— START SELECTED EXTRACT —

Julia gives Grandma a head massage. Thai style.


My parents arrive with my brother for Christmas, and it's the first time Uncle Michael's seen them in a year. The babies wear their Christmas outfits and crawl down the hallway to open their gifts. James is more interested in the wires leading to the stereo and TV. Michael is sweet and wants to play with the babies but is afraid of hurting them, not unlike Lennie in Of Mice and Men. I put Julia on his lap and tell him to clap with her, and that there's no way she'll get hurt, and they share a nice moment.





Julia will learn to love being held by Mommy on Christmas.



"I'm gonna hug her and love her and squeeze her and call her Julia."

We have a non-grandparent babysitter for the first time so Mark and I can attend the Google holiday party. The babysitter is our friend Matthew and he comes over early so the babies can get acclimated to him. Unfortunately all they do is cry when he tries to hold them. Thankfully, they don't wake up once we leave. Mark and I also go on our first overnight trip since I was on Jeopardy!, and it's a Google-financed trip to Monterey for Mark and his Google cronies. The babies, playing with Grandma and Papa, don't seem too excited to see us when we return.

The babies go to their first baby social engagement - their friend Ronan's one-year birthday party, where they experience a ball pit for the first time but are unimpressed. We also visit the rehabilitation and nursing facility down the street for the first time, with the babies dressed in their Valentine's Day outfits. For Valentine's Day, I become a crazy mom who rents Cupid wings for James to wear for a photo shoot. Eventually when the pictures are on display, James will hate me as a teenager and will mysteriously never have friends or girls over. (I kind of regret not paying double to just buy the wings for all my future embarrassing-my-son needs.) Speaking of pictures, back in August, Mark and I were with the babies when a man approached us and said he'd be interested in taking pictures of the twins. I know this sounds like a good pedophile pick-up line, but he was an amateur photographer with really good equipment and was interested in shooting babies for the first time. I finally got around to e-mailing him when the babies were nearly 14 months, and found he'd be happy to come by the next day to take pictures.

— END SELECTED EXTRACT —
— START ENTRIES SHOWN —

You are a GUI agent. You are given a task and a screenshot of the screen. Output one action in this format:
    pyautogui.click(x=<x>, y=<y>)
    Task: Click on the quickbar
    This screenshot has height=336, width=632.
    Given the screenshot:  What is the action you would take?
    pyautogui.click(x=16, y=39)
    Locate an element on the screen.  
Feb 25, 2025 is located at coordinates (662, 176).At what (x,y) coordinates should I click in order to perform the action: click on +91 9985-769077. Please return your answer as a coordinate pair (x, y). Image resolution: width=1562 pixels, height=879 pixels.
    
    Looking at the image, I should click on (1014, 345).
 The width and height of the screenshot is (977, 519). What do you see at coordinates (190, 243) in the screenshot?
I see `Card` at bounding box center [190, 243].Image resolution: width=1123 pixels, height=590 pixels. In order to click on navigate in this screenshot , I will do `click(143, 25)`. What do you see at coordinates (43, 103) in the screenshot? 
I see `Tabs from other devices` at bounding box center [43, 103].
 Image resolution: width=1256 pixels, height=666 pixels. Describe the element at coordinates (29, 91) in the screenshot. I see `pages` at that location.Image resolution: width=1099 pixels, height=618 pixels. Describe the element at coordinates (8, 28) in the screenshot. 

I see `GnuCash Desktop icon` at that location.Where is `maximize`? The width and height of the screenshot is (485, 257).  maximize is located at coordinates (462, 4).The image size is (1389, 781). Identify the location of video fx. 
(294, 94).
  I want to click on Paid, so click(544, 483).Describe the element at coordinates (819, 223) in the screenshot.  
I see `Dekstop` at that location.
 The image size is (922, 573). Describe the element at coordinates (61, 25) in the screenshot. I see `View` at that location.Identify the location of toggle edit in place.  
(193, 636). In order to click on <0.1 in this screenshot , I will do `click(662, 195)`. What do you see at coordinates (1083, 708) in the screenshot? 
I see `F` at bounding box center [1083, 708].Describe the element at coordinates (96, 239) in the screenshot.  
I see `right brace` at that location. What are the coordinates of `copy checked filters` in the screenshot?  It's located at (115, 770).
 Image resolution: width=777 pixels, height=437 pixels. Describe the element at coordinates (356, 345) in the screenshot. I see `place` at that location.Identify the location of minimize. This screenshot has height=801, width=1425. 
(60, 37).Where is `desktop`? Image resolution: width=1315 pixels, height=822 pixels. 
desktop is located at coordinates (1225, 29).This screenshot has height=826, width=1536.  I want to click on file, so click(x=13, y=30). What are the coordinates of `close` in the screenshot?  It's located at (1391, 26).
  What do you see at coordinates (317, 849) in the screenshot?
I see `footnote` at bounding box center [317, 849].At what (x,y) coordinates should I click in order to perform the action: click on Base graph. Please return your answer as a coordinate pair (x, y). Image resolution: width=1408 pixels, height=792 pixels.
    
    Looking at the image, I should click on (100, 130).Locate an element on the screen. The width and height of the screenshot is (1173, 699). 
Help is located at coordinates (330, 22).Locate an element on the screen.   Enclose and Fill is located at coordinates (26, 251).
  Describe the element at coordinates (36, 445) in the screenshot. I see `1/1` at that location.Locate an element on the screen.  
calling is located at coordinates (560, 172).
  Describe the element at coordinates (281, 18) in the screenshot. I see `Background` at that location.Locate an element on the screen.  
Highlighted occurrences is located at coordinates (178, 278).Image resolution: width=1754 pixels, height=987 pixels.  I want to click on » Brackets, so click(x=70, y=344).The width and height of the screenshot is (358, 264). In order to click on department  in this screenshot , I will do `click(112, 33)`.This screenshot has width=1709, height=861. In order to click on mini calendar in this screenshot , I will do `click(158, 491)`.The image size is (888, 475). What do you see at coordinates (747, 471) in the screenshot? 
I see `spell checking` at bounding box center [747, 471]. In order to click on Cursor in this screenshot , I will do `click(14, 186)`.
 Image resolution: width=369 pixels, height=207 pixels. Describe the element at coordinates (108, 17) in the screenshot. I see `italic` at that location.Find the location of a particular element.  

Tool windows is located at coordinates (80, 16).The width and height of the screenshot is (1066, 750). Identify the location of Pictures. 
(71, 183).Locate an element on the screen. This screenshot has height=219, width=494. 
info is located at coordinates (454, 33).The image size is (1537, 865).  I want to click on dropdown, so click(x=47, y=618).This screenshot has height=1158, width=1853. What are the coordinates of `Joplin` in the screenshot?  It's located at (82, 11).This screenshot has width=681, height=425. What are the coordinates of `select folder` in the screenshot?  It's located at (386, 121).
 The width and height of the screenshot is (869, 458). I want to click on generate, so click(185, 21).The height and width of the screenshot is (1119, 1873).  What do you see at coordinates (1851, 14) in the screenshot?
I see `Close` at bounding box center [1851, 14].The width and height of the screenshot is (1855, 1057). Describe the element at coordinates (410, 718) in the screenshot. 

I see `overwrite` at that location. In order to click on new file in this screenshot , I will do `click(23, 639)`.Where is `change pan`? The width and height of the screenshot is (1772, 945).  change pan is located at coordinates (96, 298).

— END ENTRIES SHOWN —

→ **TASK REQUIREMENTS**: Repeat the holiday passage between "Julia will learn" and "when we return.", inclusive, swapping "Monterey" for "Santa Cruz". The records are separate material, unrelated to the text.

→ **ANSWER TO THE EXERCISE**:
Julia will learn to love being held by Mommy on Christmas.



"I'm gonna hug her and love her and squeeze her and call her Julia."

We have a non-grandparent babysitter for the first time so Mark and I can attend the Google holiday party. The babysitter is our friend Matthew and he comes over early so the babies can get acclimated to him. Unfortunately all they do is cry when he tries to hold them. Thankfully, they don't wake up once we leave. Mark and I also go on our first overnight trip since I was on Jeopardy!, and it's a Google-financed trip to Santa Cruz for Mark and his Google cronies. The babies, playing with Grandma and Papa, don't seem too excited to see us when we return.